A novidade é que não foram somente os padres sinodais a assinar o documento,
mas todos os participantes – sacerdotes, religiosos, religiosas, leigos –
afirmando a sua adesão ao Pacto em prol da Casa Comum. Presentes também
representantes da Igreja Anglicana e da Assembleia de Deus.
Para
conhecer melhor a história do “Pacto das Catacumbas”,
clique
abaixo e assista a este vídeo:
Cardeal
Hummes: É preciso crer fortemente na oração
Durante a
missa o cardeal Hummes no início da sua homilia falou desse "momento
comovente e significativo". Depois de recordar que a Santa Missa é uma
memória sacramental, memória de Jesus Cristo e que as Catacumbas eram
cemitérios antigos dos romanos e dos primeiros cristãos que enterravam seus
mártires, afirmou que todos os presentes se encontravam numa terra santa,
“essa que nós pisamos aqui é verdadeiramente terra santa”.
O cardeal
Hummes continuou afirmando que as Catacumbas nos recordam os primeiros
tempos da Igreja, da comunidade de discípulos e discípulas de Jesus em Roma.
“Tempos difíceis, de perseguição, mas também de muita persistência, de muita
fé, de muito testemunho. Por isso muitos morreram, por causa de seu
testemunho. Tudo isso nos deve dar força, nos deve inspirar, pedindo para que
Deus nos fortaleça, como ele fortalecia os cristãos daquela época”.
A Igreja
sempre vai se reformando através dos tempos – sublinhou –; ela deve sempre
voltar às suas raízes que estão aqui e em Jerusalém, para se inspirar em
qualquer tipo de reforma. Também as reformas que o Papa Francisco quer fazer
e está fazendo, – disse o purpurado –, devem se inspirar e se inspiram, certamente,
nos tempos primitivos da Igreja. O Papa sempre diz isso, que é preciso
purificar a Igreja das coisas que são meramente culturais de uma época que já
passou, são coisas históricas, para de novo redescobrir aquilo que é o
grande fulcro da mensagem de Jesus e encarná-lo no nosso tempo, na nossa
cultura, nas nossas aspirações, na nossa maneira de vivermos a fé.

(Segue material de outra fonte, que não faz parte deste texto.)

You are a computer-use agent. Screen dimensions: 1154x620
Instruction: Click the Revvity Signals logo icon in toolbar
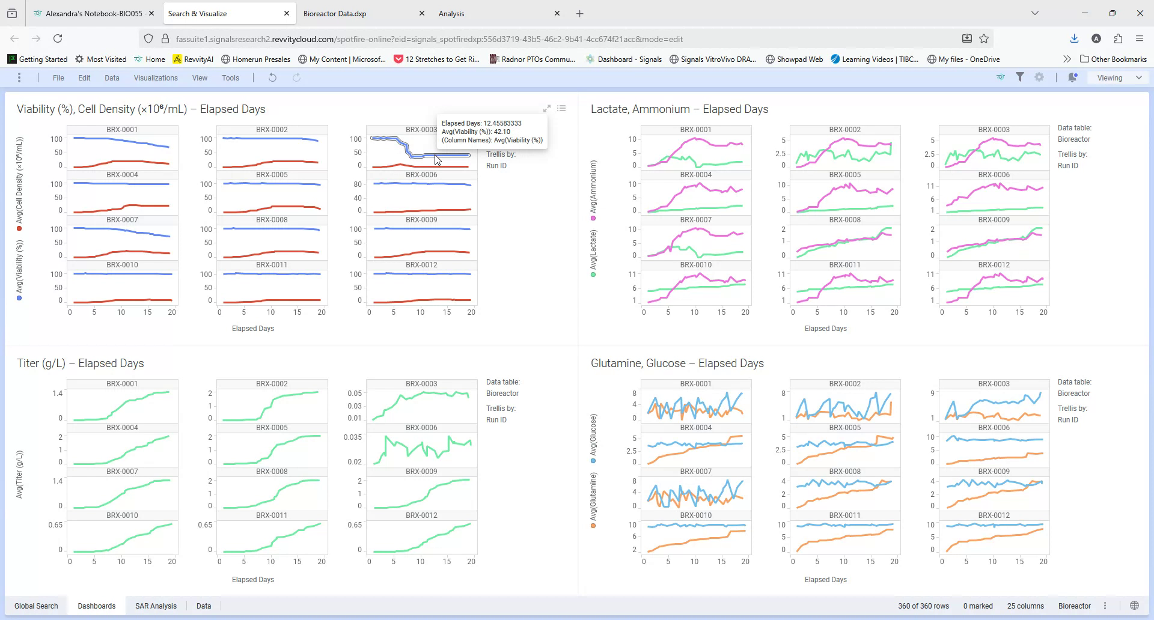[x=1000, y=78]
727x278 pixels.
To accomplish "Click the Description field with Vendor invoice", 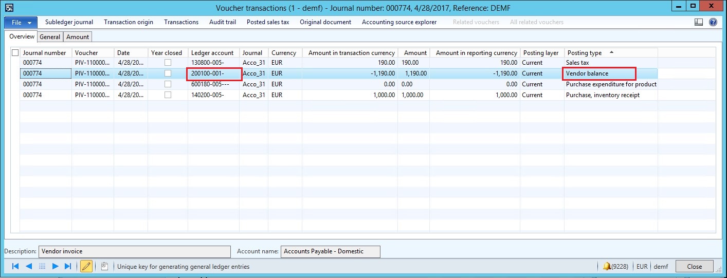I will [x=134, y=251].
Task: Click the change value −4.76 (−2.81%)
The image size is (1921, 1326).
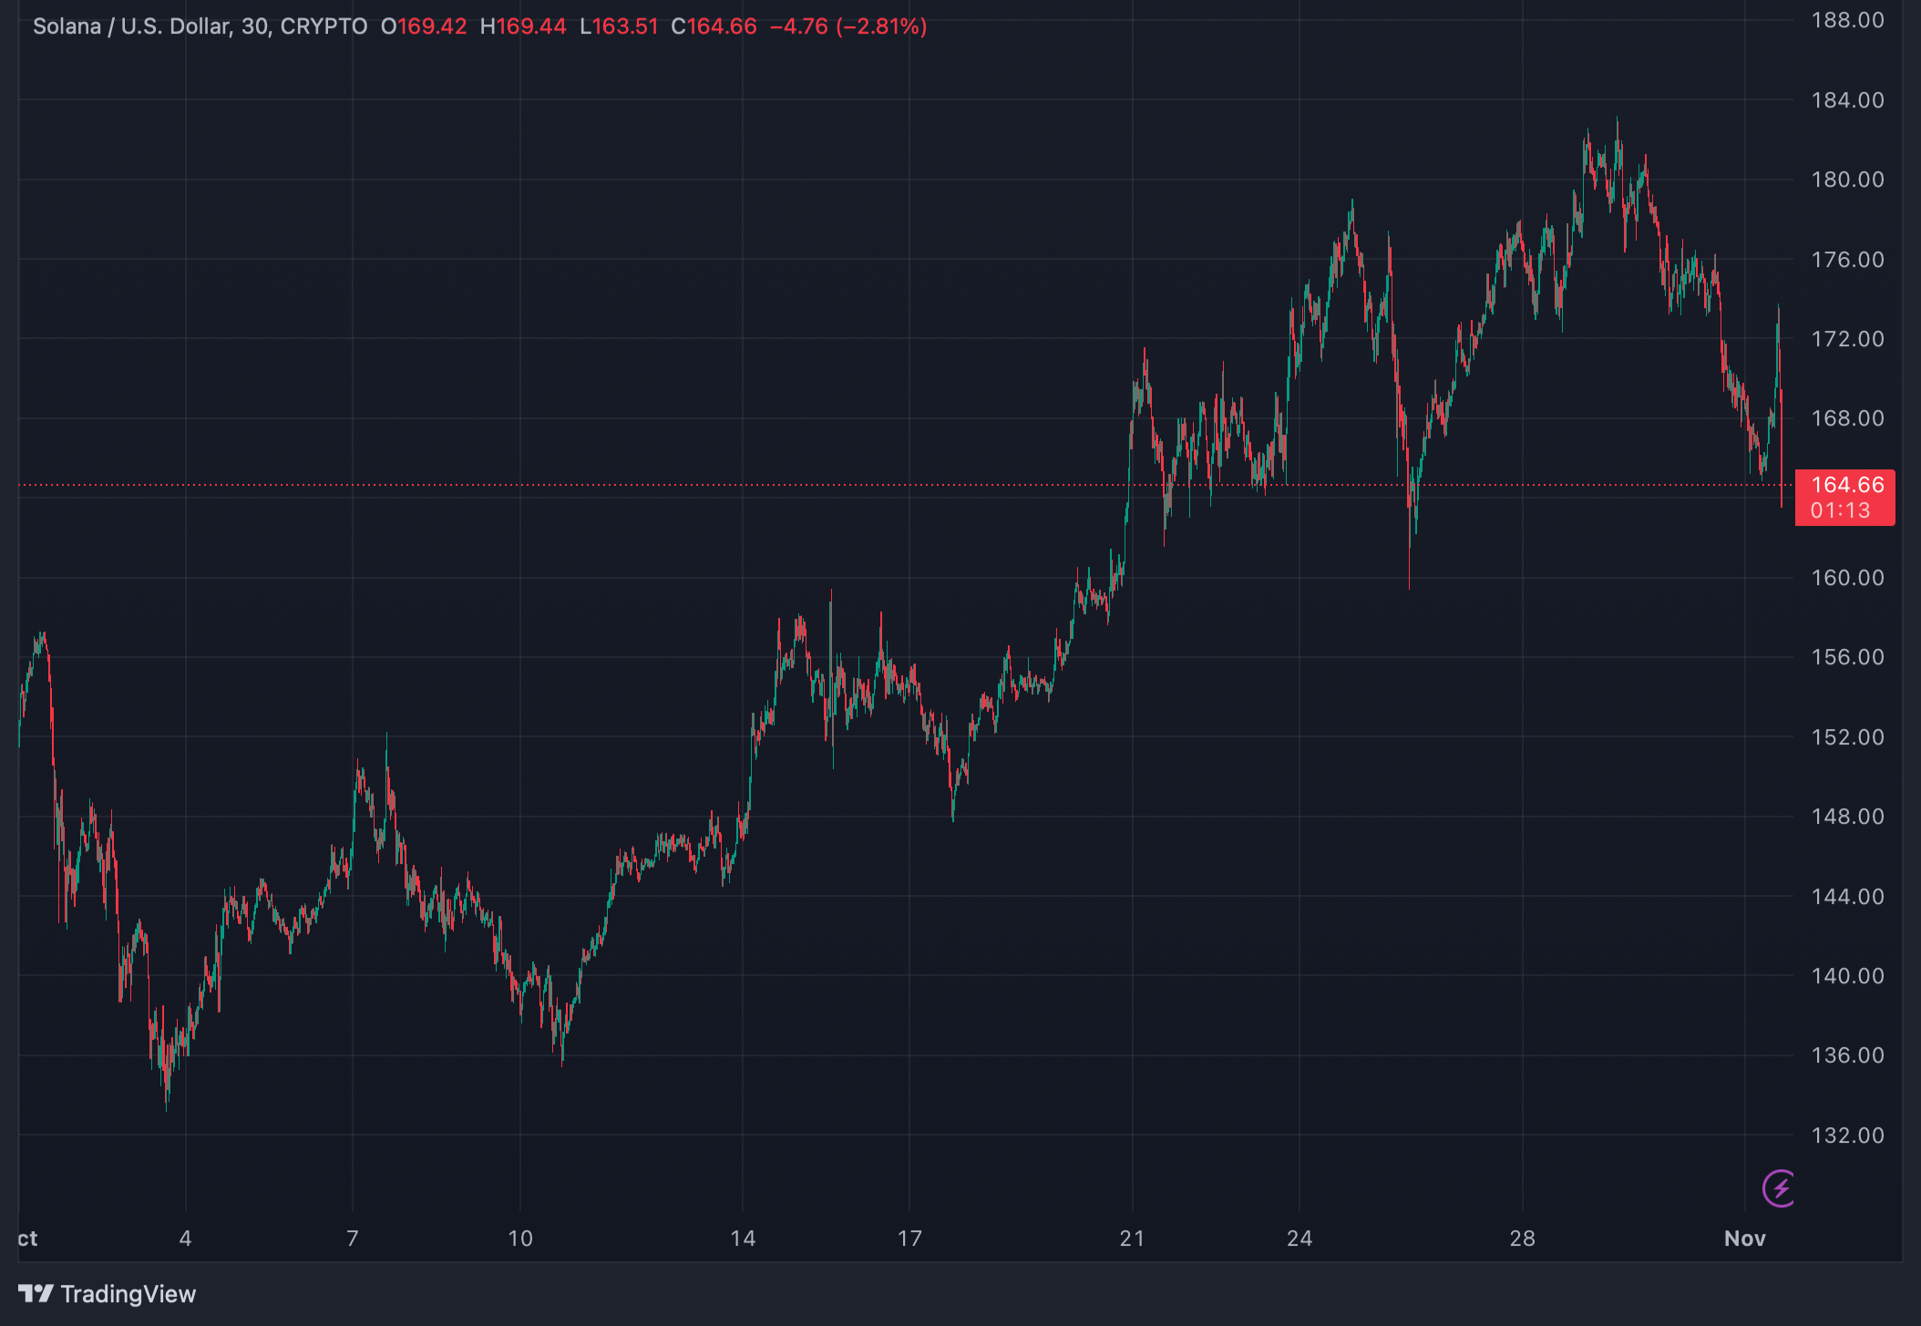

Ao centro, Dom Cláudio Hummes, cardeal brasileiro que presidiu a Santa Missa na qual foi renovado o "Pacto das Catacumbas" |
Depois de
recordar que as leituras do dia falam principalmente da oração, da pregação da
Palavra sem medo, “com profunda fé, devemos nós mesmos nos deixar invadir
por essa Palavra e proclamar essa Palavra a qual aderimos”. É preciso
crer fortemente na oração, afirmou. “Que essa missão continue,
principalmente lá na Amazônia, e leve pouco a pouco a Igreja a se desenvolver
nestas regiões. Neste Sínodo pedimos novos caminhos, melhores condições para
podermos realizar a nossa missão, a missão de proclamar a Palavra”.
Insistir,
disse dom Cláudio, de modo oportuno ou inoportuno, porque às vezes devemos
falar de modo inoportuno. Para aqueles que se opõem ao Reino de Deus, o que mais se opõe ao reino de Deus é o dinheiro e o
desejo de acumular riqueza, às custas dos outros, às custas da natureza.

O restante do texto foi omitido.